Records taken from a dataset:
══════════════════════════════

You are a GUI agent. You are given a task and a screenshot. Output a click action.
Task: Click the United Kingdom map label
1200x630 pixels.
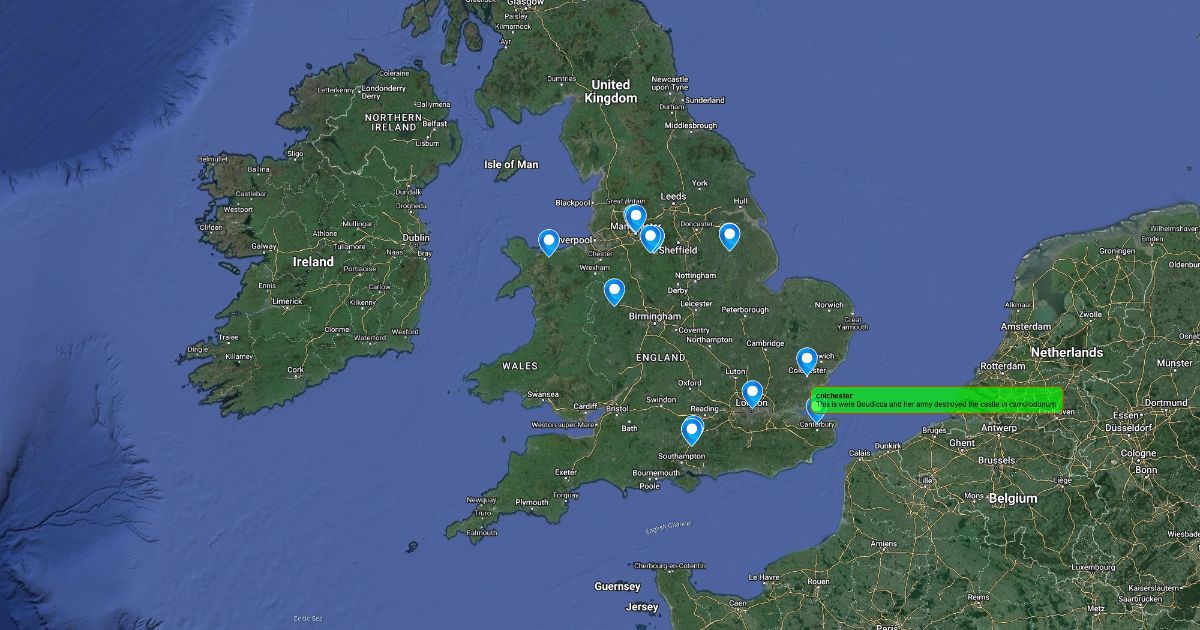point(610,91)
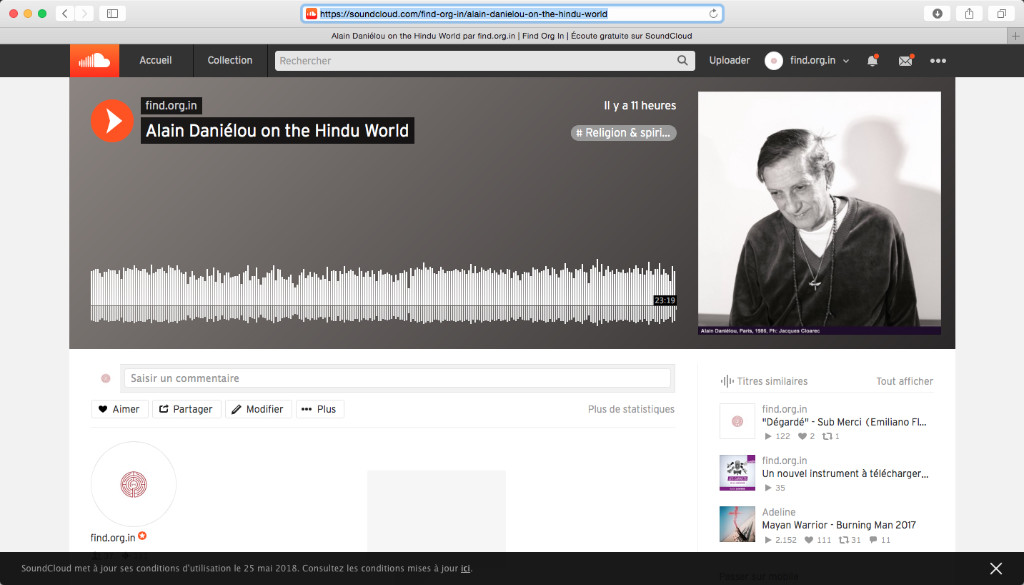Click Safari's downloads icon
The height and width of the screenshot is (585, 1024).
point(937,13)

══════════════════════════════

### Task directions
Please find each line above that contains the word "screenshot" and copy those lines.

### Written response
You are a GUI agent. You are given a task and a screenshot. Output a click action.
The height and width of the screenshot is (585, 1024).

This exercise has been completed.